Ports in China's southwestern Guangxi Zhuang autonomous region surpassed their counterparts in neighboring Guangdong province to boast the country's largest throughput of coal imports in 2011.
The customs authority in the regional capital of Nanning said in a release on Tuesday that ports in Guangxi recorded a total throughput of over 27 million tonnes of coal in 2011, up 61.3 percent over the previous year and accounting for 15 percent of China's total.
Guangxi is not a coal production region. With increasing demand for power from local industrial users, coal imports have grown fast, as the draught-hit area struggles to meet capacity through hydropower.
China's largest coal producer -- China Shenhua Group Co. Ltd. -- signed an agreement with the Guangxi regional government late last year to build Asia's largest thermal power project in Beihai city. It will boast eight power generators with a capacity of one million kw each in five years.
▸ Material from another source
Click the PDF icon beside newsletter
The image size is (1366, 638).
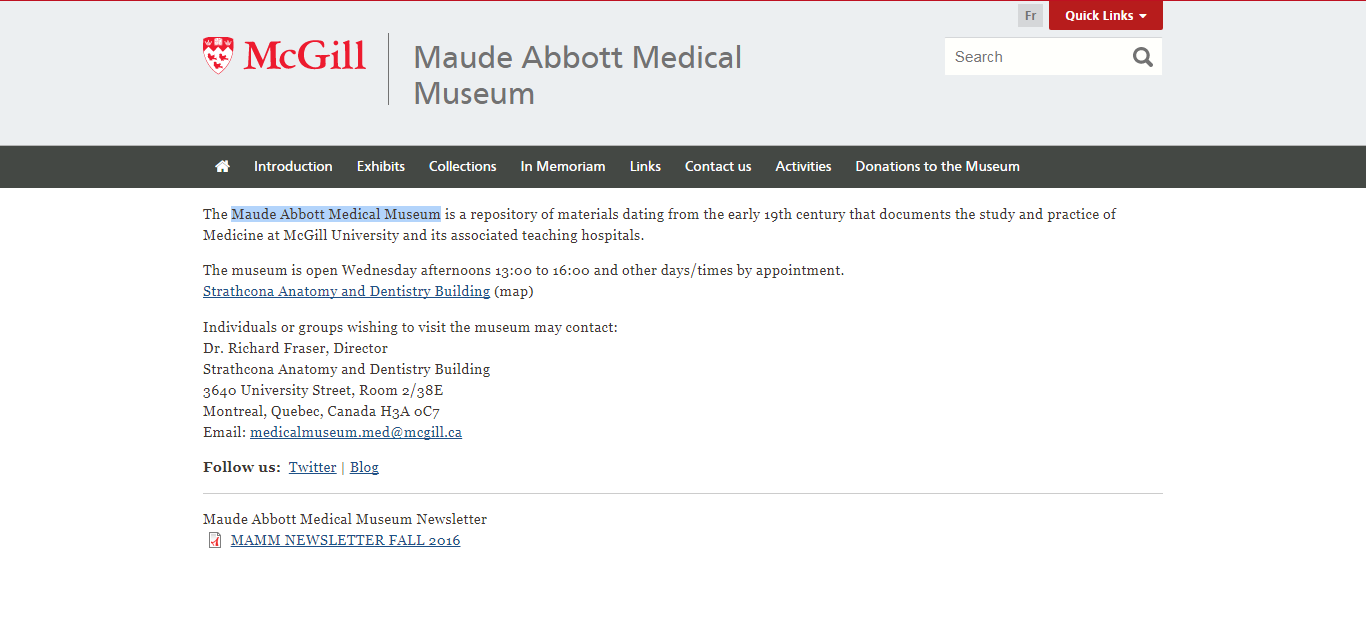click(215, 540)
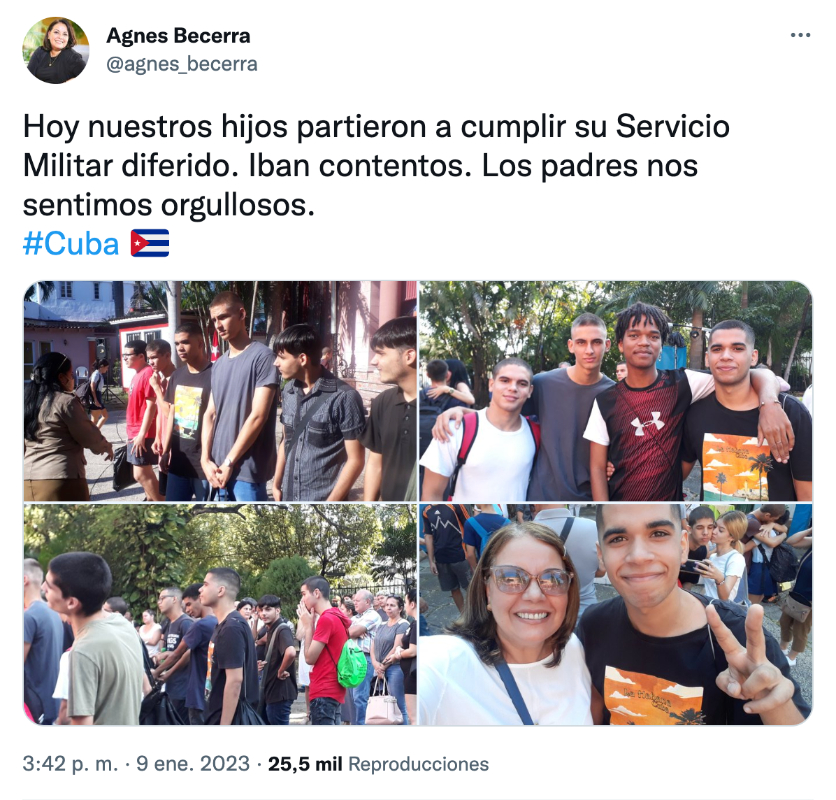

Zhang Xiwu, chairman of Shenhua, said Guangxi lacks coal mines but has deep-water ports. To ensure industry's supply of raw materials, Guangxi needs to build four docks with a handling capacity of 100,000 tonnes each to allow Shenhua's cargo ships to unload coal sent from the company's mines in Indonesia and Australia.
The customs figures showed that Guangxi's coal was mainly imported from Vietnam, Indonesia and Australia last year. The province's imports from Vietnam jumped by 42.8 percent in 2011 to 11.7 million tonnes. Customs officials attributed the rise to the price advantage of Vietnam's coal.